Constant Voltage Charger Selection

For optimum system cost and performance the battery and charger should be specified as a system. Not only does the charger capability determine the recharge time required but it also has a significant impact on the service life of the battery.

Typically, other than cost, the time required to recharge a battery is the major concern of the battery system user. The recharge time required will be a direct function of the output voltage and current capability of the charger, depth of discharge of the battery and the battery temperature. Utilizing a higher charging voltage or greater charging current capability can be correctly assumed to reduce the recharge time required to attain the desired state of charge. However, higher recharging voltage and current availability may also have a negative impact on battery service life. Other important considerations in the charger selection relate to the battery's tolerance for AC ripple voltage present on the charger DC output and the limitations of any critical load connected in parallel.

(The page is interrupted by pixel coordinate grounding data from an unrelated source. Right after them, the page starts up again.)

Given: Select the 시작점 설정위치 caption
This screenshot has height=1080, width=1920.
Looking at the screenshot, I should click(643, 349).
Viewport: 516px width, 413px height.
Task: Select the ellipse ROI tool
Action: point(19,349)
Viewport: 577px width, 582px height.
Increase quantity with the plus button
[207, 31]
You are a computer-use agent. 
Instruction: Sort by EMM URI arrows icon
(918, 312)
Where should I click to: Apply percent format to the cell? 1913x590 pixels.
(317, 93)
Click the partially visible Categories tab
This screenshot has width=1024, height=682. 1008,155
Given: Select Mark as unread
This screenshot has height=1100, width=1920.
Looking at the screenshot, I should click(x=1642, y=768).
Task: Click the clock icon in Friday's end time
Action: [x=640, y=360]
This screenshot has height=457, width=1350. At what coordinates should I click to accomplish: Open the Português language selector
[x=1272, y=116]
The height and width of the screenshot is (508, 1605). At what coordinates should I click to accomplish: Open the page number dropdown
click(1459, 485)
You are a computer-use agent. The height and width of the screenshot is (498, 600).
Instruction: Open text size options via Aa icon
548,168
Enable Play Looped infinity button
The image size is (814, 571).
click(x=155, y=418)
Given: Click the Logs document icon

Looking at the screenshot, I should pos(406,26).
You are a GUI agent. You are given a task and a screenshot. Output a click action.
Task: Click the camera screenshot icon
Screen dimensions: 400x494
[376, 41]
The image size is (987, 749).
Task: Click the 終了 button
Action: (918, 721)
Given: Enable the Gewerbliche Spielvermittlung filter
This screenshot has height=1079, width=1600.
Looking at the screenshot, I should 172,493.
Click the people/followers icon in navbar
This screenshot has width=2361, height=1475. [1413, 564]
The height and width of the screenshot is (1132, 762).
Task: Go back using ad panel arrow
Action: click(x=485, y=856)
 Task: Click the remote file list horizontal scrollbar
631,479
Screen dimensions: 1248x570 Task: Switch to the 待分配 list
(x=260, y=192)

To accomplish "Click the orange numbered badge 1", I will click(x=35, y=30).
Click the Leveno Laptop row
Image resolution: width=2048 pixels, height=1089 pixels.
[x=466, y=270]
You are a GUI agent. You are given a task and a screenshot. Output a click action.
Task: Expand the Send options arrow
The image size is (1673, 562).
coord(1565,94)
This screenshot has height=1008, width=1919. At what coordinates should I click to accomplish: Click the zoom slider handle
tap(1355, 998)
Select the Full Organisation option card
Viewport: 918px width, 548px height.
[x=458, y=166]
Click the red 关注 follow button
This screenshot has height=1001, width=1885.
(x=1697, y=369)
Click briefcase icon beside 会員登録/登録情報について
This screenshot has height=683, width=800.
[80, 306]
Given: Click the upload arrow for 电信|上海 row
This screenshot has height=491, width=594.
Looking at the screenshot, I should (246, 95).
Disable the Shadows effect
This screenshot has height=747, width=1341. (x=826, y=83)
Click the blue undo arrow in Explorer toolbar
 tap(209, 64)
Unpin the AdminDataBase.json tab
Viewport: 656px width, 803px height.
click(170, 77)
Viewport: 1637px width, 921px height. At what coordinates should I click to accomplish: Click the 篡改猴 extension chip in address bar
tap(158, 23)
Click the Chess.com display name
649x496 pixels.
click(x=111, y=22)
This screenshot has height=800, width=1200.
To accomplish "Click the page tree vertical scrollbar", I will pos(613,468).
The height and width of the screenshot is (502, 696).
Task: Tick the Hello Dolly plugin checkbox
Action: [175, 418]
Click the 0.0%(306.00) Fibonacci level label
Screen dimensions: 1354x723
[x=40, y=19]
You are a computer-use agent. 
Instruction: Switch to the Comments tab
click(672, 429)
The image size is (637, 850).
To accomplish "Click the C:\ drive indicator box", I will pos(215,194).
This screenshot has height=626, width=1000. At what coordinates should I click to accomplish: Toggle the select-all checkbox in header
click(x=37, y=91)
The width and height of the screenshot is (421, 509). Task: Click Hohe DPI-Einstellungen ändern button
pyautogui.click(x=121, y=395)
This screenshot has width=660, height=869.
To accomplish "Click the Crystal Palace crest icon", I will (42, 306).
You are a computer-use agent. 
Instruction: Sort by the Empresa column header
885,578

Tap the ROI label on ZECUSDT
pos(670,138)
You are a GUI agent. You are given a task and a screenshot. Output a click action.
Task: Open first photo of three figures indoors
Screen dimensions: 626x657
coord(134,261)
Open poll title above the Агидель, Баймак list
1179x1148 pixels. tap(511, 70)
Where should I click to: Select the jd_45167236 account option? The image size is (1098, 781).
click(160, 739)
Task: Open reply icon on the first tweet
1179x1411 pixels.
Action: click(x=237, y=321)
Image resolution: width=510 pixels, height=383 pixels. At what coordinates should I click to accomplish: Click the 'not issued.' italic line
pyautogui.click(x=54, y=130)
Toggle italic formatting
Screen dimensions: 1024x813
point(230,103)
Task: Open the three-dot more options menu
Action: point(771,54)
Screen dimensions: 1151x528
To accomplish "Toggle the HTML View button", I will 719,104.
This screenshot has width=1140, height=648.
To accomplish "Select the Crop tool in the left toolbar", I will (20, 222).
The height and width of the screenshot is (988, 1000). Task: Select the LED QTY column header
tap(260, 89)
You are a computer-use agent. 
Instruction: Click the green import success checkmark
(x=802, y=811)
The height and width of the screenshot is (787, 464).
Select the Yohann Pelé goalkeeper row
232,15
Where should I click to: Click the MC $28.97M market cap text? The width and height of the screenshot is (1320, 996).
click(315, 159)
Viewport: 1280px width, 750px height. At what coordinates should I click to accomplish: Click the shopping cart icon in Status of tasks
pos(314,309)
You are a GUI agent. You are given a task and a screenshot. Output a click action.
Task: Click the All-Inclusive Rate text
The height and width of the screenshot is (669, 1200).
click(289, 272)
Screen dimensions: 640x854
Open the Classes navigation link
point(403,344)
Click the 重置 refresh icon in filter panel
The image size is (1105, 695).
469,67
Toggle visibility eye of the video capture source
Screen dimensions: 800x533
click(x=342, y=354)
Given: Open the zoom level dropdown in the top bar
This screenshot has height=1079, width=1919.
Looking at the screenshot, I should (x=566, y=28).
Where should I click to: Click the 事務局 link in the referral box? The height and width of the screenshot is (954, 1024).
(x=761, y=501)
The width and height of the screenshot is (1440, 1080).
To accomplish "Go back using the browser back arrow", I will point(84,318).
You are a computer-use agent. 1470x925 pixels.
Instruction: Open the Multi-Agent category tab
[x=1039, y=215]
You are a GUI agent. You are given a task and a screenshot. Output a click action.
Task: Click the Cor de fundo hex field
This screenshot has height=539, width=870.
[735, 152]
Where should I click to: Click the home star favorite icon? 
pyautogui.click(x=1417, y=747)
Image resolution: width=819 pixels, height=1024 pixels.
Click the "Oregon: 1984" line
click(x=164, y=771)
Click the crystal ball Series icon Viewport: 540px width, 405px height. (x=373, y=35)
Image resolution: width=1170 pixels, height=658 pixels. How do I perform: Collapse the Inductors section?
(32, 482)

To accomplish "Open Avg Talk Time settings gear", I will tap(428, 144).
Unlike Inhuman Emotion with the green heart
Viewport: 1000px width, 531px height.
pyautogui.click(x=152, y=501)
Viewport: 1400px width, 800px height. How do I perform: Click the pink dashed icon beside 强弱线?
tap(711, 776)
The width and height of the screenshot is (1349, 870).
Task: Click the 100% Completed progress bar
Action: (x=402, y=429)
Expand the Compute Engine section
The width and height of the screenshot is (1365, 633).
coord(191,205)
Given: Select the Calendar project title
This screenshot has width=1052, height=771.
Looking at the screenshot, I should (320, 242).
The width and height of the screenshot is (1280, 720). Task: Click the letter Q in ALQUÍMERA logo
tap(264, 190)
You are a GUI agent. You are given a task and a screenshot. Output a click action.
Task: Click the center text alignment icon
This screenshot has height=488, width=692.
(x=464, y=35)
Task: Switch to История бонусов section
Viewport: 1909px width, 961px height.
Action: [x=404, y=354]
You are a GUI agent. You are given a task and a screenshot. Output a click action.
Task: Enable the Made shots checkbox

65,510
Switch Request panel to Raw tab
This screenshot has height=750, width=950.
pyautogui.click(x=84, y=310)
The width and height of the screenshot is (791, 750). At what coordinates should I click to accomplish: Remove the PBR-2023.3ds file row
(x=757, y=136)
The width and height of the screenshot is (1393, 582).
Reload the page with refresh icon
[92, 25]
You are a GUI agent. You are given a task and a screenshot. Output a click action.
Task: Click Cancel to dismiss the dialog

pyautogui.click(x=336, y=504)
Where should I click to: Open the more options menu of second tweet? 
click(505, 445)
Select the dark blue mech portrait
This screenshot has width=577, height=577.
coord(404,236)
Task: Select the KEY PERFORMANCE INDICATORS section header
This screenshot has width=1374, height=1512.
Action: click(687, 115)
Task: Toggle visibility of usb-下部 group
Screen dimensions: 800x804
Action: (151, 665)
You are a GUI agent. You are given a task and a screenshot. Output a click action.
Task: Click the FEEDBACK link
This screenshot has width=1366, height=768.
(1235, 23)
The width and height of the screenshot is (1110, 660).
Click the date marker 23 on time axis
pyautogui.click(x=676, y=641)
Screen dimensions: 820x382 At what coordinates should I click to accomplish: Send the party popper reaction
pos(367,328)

Therefore, the selection of the charger must consider the characteristics and limitations of the battery and any parallel connected load as well as the desired recharge time and charger cost.

A profile of battery current acceptance and charger output voltage during a typical recharge is illustrated in Figure 1. This profile will vary depending on the depth of the preceding discharge and the charger output characteristics. In general however, that period is known as the "bulk phase" takes the battery to approximately an 85% to 90% state of charge (SOC) while the so called "absorption phase", with declining current acceptance, takes the battery to a 95% SOC. The last 5% of capacity is restored during what is called the "float phase". Due to the very low current acceptance during this "float phase" an extensive period of time is required to attain the necessary ampere hours of recharge to a 100% SOC.

The VRLA battery has internal resistance and other characteristics such that it is not 100% efficient during discharge or recharge. As a result, to attain a 100% state of charge (SOC) it requires that the battery be recharged with about 110 Ampere hours for every 100 Ampere hours removed during the discharge. Due to the relatively low charging current acceptance of the battery once it has attained approximately a 90% state of charge, the time to attain a 95% or 100% state of charge is greatly extended. Note in Figure 2 that it requires 4 times as long to reach 100% SOC as it does to reach 90% SOC.

Attainment of 100% SOC requires an inordinate amount of time, as shown in Figure 2. It is usually most practical size the charger to provide for 90% to 95% SOC and then oversize the battery by 5% to 10% to assure it can deliver the required autonomy following a reasonable recharge period.

Selection of the appropriate charging system for the battery will typically be a function of the cost and bulk of the charger and battery performance in terms of recharge time and service life. The charger selected for a cyclic application is typically lower capacity, less sophisticated and less costly than the charger / rectifier utilized in a float service application. In the case of float service applications such as for UPS and telecommunications systems, the requirements of the critical load will also be a major factor in the charger / rectifier selection because the critical load may have more stringent voltage regulation and purity requirements than the battery itself.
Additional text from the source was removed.